I’ve got a lease or PCP finance deal coming to an end. Can I return it or will the car be collected?

There are generally three routes you can take when your finance term is coming to an end. You either hand it back, refinance to buy the car or swap to another new car with a new agreement. In the current lock-down, your finance company is likely to be keen to extend the finance agreement for a few months or sell the car to you at a preferential rate, so it’s worth having a chat with them.If you want to return the car, then inform the dealer or finance company and do not drive it past the date of your agreement. Try to make an arrangements to have it collected or to return it yourself - but make sure everyone knows what is happening and can keep distanced. It goes without saying that you should also make sure the car is cleaned inside and you’re not going to expose any dealer employees to potential infections.

Can I get a refund on my tax and insurance for the months I’m not using my car?

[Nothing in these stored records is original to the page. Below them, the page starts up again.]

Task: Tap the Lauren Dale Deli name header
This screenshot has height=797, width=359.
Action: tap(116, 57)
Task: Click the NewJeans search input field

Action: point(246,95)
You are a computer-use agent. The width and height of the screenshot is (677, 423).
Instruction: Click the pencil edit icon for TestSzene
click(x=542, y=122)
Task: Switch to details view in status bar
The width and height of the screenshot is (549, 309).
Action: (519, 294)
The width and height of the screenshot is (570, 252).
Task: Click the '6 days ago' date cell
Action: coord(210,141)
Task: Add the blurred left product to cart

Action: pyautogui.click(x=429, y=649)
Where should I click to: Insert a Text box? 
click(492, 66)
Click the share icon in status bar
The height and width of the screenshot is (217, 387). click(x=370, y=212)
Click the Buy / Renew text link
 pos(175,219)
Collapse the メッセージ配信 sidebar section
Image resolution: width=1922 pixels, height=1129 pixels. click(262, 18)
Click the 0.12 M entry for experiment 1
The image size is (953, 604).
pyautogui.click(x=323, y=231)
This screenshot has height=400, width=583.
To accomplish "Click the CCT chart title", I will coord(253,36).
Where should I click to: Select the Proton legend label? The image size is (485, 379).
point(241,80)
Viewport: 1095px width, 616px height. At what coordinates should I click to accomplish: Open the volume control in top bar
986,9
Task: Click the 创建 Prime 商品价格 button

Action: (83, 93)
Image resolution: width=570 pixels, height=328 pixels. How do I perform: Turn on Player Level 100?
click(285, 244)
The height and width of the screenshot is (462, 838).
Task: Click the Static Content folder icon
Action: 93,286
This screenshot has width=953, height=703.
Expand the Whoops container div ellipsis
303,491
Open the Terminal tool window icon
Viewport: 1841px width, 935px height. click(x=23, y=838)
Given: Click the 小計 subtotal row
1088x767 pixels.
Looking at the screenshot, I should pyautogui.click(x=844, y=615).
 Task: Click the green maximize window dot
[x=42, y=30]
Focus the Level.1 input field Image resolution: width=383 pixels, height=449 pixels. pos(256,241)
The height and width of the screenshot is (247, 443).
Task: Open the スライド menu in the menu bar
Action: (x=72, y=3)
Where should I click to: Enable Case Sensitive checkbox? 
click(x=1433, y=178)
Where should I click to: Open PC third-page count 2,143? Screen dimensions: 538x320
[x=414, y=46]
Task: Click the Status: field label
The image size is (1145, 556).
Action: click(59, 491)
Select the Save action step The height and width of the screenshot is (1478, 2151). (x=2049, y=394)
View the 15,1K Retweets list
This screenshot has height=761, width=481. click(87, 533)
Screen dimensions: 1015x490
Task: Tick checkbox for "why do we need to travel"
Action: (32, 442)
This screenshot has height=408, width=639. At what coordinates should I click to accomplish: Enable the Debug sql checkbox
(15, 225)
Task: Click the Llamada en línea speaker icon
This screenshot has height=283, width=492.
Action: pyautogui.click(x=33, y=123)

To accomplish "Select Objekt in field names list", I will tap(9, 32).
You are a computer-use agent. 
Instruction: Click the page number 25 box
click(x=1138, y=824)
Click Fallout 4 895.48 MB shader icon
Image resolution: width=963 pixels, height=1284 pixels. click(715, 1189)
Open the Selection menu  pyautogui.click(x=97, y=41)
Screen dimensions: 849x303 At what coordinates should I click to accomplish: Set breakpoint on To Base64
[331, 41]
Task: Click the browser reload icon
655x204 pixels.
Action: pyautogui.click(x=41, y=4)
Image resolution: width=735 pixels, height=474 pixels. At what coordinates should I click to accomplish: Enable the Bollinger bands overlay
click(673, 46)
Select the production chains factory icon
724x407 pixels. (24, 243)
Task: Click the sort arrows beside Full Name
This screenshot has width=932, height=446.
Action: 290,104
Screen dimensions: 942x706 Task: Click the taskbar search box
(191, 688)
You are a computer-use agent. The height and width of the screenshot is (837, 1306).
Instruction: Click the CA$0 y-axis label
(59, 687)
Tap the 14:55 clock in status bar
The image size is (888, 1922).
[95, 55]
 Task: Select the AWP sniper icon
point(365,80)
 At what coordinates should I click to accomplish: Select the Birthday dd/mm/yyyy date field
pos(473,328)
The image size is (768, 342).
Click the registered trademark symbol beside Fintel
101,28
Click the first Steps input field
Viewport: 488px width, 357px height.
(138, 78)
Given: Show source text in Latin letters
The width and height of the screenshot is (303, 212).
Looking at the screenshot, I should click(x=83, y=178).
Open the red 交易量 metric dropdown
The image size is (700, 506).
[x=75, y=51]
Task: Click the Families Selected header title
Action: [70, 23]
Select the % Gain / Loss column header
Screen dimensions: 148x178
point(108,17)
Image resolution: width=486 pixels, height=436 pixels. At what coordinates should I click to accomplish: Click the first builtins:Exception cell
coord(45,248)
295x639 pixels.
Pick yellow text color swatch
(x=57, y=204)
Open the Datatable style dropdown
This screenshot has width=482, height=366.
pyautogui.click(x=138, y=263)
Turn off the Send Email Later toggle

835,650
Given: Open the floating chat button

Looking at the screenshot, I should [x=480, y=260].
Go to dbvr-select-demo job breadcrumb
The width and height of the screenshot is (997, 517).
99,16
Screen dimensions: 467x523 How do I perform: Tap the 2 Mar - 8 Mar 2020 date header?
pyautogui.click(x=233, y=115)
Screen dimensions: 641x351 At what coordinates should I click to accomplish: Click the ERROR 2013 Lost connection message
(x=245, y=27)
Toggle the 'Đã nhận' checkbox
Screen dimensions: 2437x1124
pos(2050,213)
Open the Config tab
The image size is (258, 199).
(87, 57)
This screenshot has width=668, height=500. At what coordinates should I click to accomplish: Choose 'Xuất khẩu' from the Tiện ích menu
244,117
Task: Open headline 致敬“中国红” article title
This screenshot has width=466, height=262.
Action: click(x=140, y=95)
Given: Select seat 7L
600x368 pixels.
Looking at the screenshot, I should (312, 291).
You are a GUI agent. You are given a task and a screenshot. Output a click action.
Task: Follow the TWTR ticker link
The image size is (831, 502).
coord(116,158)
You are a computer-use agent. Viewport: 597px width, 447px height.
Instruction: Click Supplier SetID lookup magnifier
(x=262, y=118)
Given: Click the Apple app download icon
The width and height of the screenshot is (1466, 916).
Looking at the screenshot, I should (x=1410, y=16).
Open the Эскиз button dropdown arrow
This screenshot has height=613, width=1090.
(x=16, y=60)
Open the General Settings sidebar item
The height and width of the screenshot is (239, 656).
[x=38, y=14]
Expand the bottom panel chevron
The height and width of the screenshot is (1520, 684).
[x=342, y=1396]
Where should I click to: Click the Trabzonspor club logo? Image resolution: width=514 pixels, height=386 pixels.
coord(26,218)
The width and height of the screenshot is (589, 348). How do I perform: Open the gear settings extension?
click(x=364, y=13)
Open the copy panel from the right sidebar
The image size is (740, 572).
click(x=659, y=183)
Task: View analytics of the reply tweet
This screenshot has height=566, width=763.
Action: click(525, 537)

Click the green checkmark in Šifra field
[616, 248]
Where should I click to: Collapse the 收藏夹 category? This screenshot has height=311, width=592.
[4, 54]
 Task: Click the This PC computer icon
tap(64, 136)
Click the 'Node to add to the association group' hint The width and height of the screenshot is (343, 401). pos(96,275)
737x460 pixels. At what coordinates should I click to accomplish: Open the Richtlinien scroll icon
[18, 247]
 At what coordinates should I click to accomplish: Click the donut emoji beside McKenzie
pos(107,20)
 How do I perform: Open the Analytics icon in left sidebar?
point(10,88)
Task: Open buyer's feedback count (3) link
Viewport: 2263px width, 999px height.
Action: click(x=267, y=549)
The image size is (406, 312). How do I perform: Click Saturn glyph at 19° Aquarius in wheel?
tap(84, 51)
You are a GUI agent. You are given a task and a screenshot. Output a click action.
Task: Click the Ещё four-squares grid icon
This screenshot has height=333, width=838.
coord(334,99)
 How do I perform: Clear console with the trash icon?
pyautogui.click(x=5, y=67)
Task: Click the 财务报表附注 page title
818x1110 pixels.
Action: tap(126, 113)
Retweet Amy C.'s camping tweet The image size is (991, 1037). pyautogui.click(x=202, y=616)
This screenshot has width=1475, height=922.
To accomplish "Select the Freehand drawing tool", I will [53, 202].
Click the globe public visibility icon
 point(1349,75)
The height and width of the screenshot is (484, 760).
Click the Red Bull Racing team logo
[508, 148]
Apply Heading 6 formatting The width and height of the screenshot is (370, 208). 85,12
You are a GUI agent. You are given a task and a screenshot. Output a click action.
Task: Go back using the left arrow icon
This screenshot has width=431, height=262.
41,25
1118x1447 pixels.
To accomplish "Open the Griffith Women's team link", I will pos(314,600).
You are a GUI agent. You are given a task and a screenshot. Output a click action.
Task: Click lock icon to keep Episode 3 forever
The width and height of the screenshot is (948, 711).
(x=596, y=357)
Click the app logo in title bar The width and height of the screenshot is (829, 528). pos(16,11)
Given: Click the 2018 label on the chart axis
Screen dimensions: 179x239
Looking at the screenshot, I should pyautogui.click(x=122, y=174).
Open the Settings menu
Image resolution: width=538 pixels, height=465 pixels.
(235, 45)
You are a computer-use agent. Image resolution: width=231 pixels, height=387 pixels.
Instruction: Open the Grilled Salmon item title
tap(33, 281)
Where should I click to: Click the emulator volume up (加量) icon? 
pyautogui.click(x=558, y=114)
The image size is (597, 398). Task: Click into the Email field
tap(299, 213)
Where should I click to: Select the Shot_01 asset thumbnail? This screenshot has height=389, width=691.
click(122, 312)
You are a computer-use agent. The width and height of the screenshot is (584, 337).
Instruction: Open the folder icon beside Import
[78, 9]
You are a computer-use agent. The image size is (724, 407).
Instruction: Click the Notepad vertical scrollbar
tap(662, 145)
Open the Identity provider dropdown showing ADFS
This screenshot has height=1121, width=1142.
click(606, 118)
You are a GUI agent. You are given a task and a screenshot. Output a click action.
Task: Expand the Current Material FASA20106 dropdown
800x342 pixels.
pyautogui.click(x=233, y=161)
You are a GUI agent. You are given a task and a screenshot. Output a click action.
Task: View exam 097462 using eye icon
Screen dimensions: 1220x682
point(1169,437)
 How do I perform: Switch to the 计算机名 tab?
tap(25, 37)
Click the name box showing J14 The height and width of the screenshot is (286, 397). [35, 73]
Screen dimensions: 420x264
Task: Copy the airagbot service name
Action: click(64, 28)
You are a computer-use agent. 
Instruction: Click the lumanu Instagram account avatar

If you are not using your car at all and it is stored off the public road, you can apply to the DVLA for a refund on your road tax. You will be given back the amount for any unused whole months, so it is worth applying at the end of a month to maximise the amount you will get and the can use the car.The process is straightforward on the DVLA website and is called SORN (Statutory Off Road Notification); you will just need your registration document. Bear in mind that the refund amount will be sent as a cheque, which can be difficult to pay in under lockdown.You will also need to re-tax the car before you use or park it on the road. If you have a large car it could save you £50+ per month or more. Electric and hybrid cars usually have zero-rated or low tax rates, so you might not think it worth the hassle.Insurance is a little trickier. Legally the car will need to be insured if it is kept on the road, but it won’t need to be if it is stored on your drive or in a garage. However, it’s not inconceivable that the car could be stolen or damaged, so you will still want cover. If you have come to the end of your policy term you could switch to a ‘laid up’ insurance policy which will cover the car against being damaged or stolen, but not for any accident while the car is moving. Any good broker should be able to arrange this.Some brokers might also be able to negotiate such cover for you if you are in the middle of a policy and reduce your monthly payments. They’re not obliged to however, so don’t rely on it.